Mort d'une agricultrice sur un point de blocage en Ariège : les derniers détails de l'enquête

par C.Q
Publié le 23 janvier 2024 à 8h47, mis à jour le 23 janvier 2024 à 15h59

Source : TF1 Info

Une femme est décédée et deux autres personnes ont été blessées ce 23 janvier en Ariège.
Un véhicule a forcé un barrage mis en place dans la nuit par des agriculteurs.
Une enquête a été ouverte pour "homicide involontaire aggravé" et "blessures aggravées".

Une femme est morte et deux autres personnes ont été blessées tôt ce mardi 23 janvier sur une route nationale bloquée par des agriculteurs à hauteur de Pamiers, en Ariège. Le ministre de l'Agriculture, Marc Fesneau, a prévu de se rendre sur place dans la journée. Voici ce qu'il s'est passé. 

Un barrage de fortune forcé

Qui sont les victimes ? L’information a été donnée ce mardi matin par le président de la FNSEA, confirmant les dires de France 3 Occitanie, puis consolidée par le parquet au service police-justice de TF1/LCI. Au micro de RMC, Arnaud Rousseau précise que les trois victimes sont adhérentes au syndicat agricole. La personne décédée est une agricultrice "d'une trentaine d'années", a indiqué le parquet, dans un communiqué publié dans la matinée. Les deux personnes grièvement blessées se trouvent être son époux, âgé "d'une quarantaine d'années", et sa fille "âgée de 14 ans", qui a depuis "été héliportée au centre hospitalier de Toulouse" en raison de son état "jugé préoccupant". 

Que s'est-il passé ? Les faits se sont déroulés vers 5h30 du matin, à hauteur de Pamiers sur la RN20.  Selon France 3 Occitanie, un véhicule a forcé l'entrée du barrage et foncé à vive allure en direction d'un mur de paille érigé par les agriculteurs. Ce que confirme le parquet dans son communiqué : "Un véhicule automobile, arrivant de Toulouse et se dirigeant vers l'Andorre, avec à son bord un couple et une de leurs amies, tous trois de nationalité étrangère, ont emprunté la route nationale 20, malgré le dispositif mis en place pour en interdire l'accès."

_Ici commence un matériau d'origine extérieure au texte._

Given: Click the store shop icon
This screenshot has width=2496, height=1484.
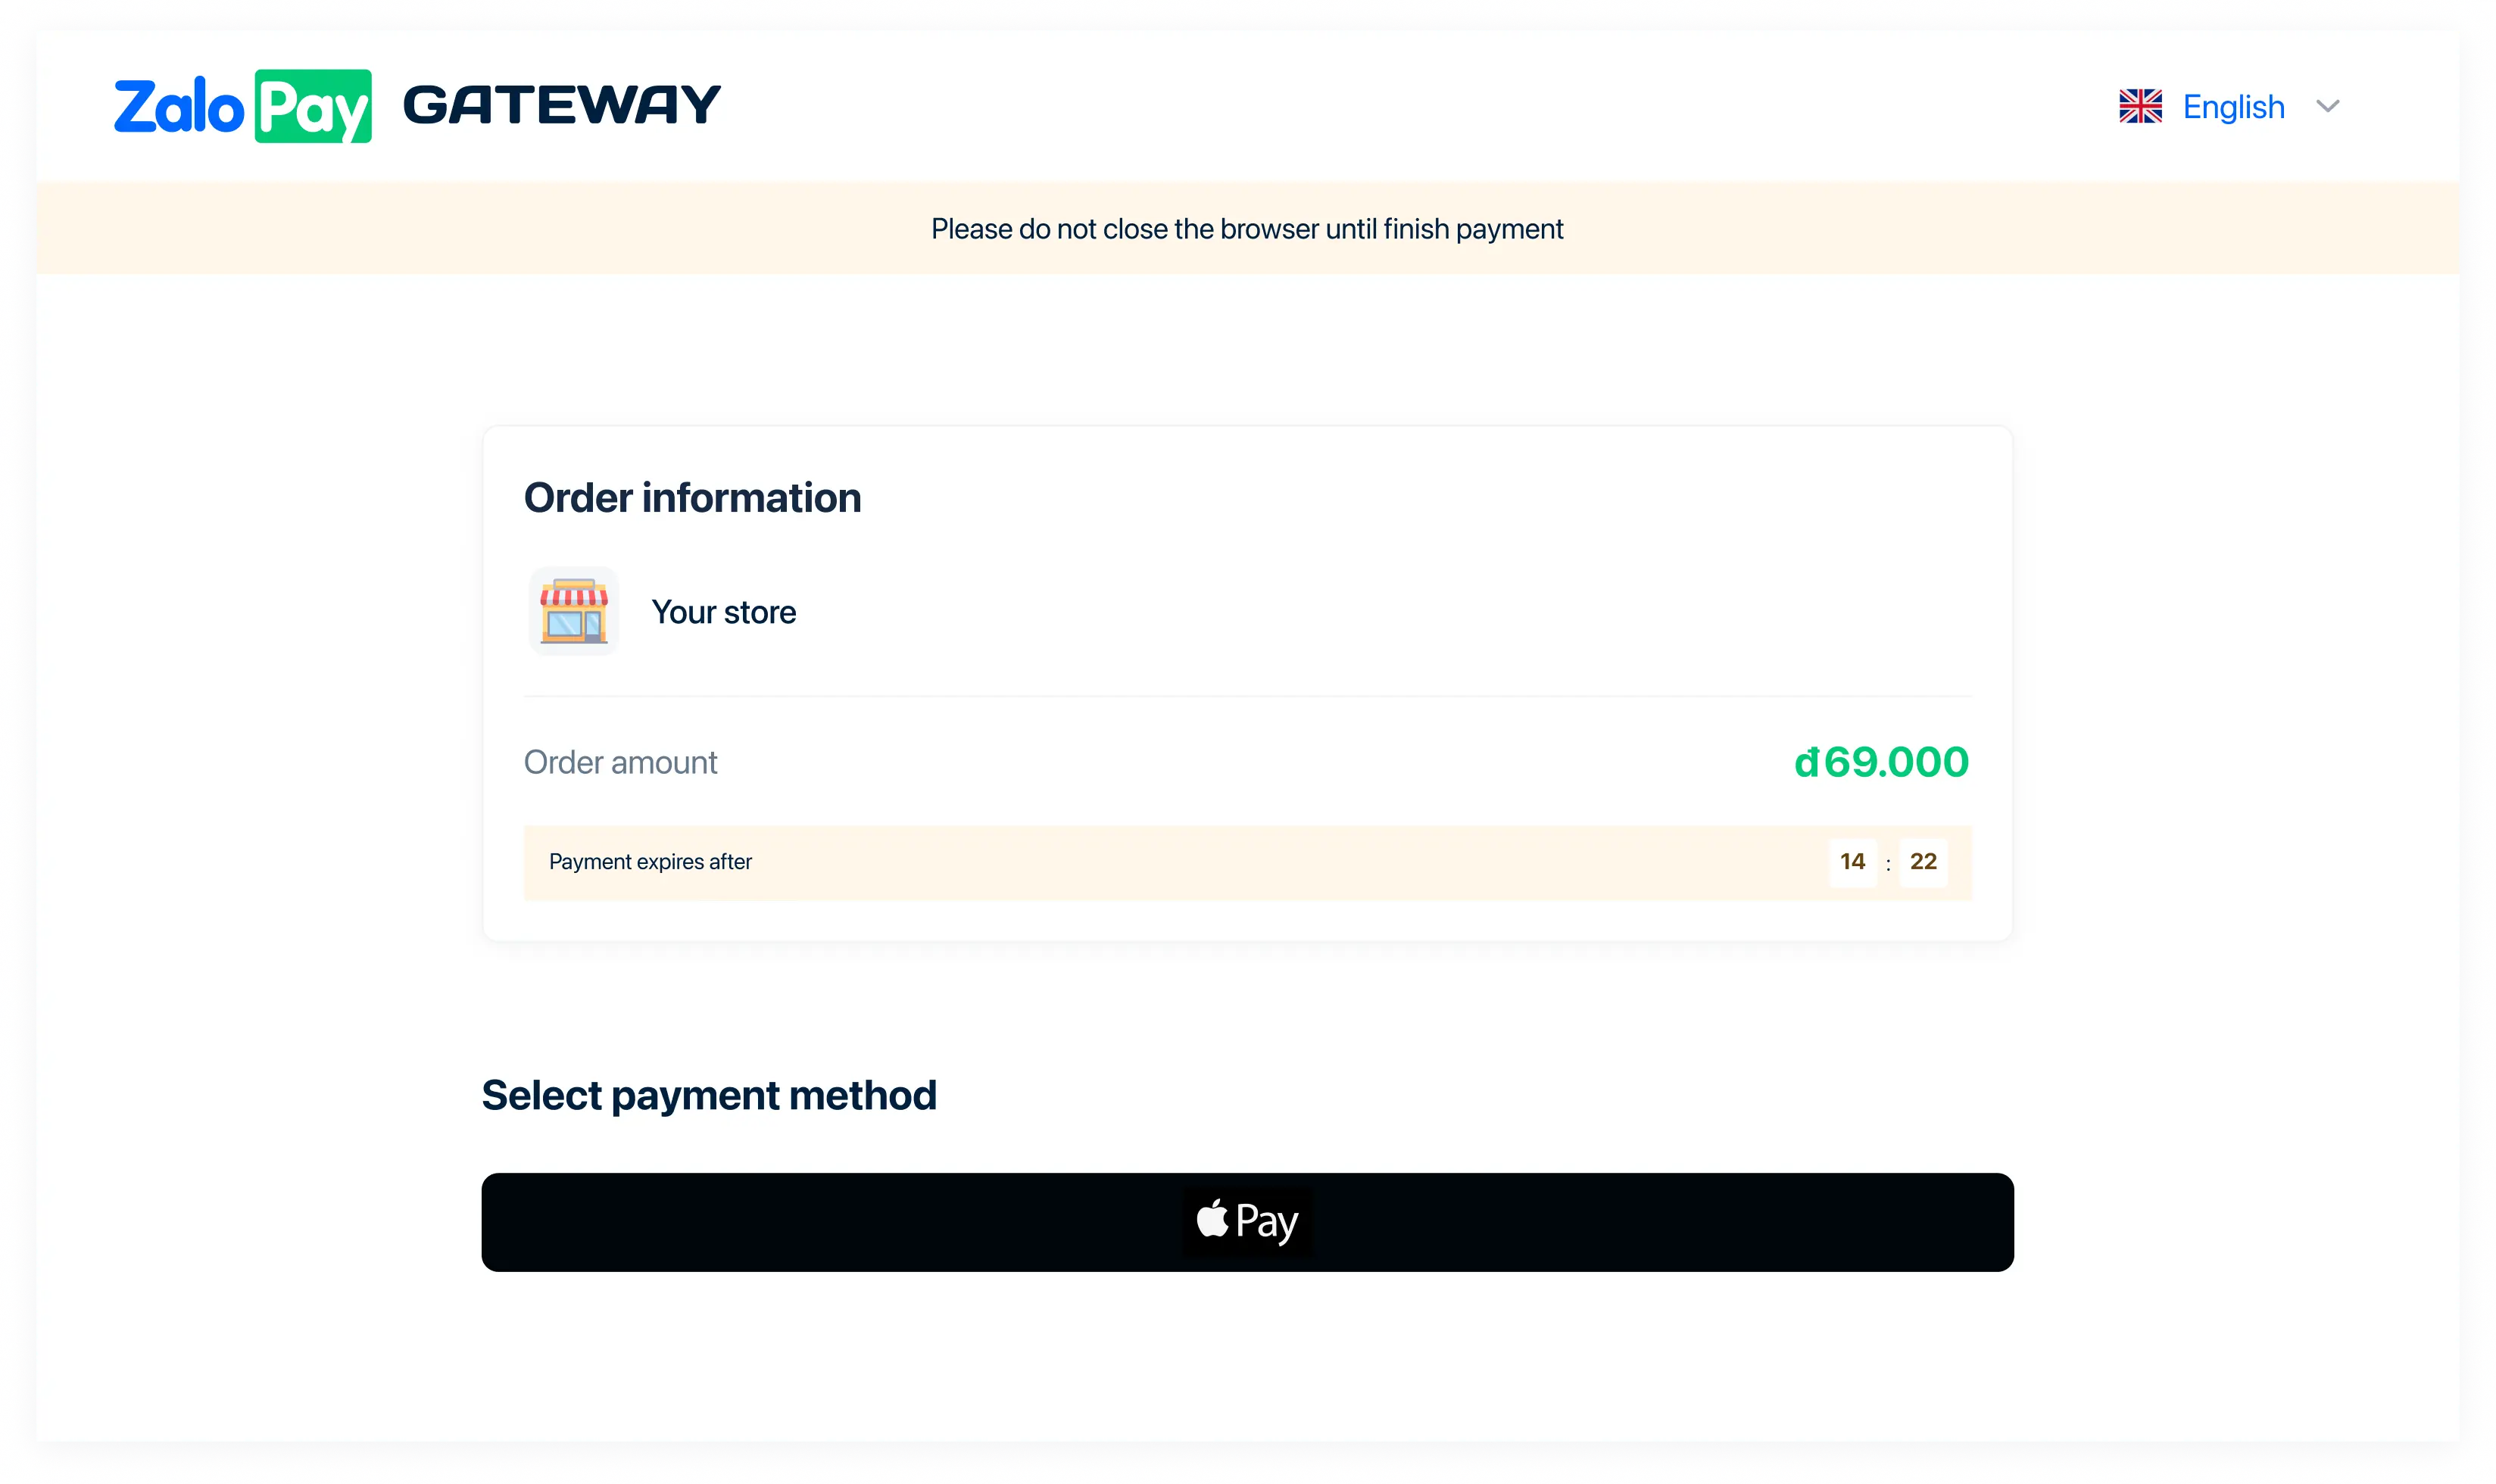Looking at the screenshot, I should [x=574, y=611].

Le procureur de Foix ajoute qu'"en circulant sur la double voie, leur véhicule a percuté, en pleine nuit, et sans éclairage public à proximité, un mur de bottes de paille, érigé sur toute la hauteur jusqu'au pont, et alors que ce mur de paille était recouvert d'une grande bâche noire". Selon nos informations, confirmées par le parquet, des manifestants se trouvaient justement derrière ce mur de paille lorsque cette voiture s'est engagée sur la route. "Le véhicule a alors percuté trois personnes, avant de finir sa course contre la remorque d'un tracteur", indique le parquet, selon qui "les faits en cause ne paraissent pas revêtir un caractère intentionnel."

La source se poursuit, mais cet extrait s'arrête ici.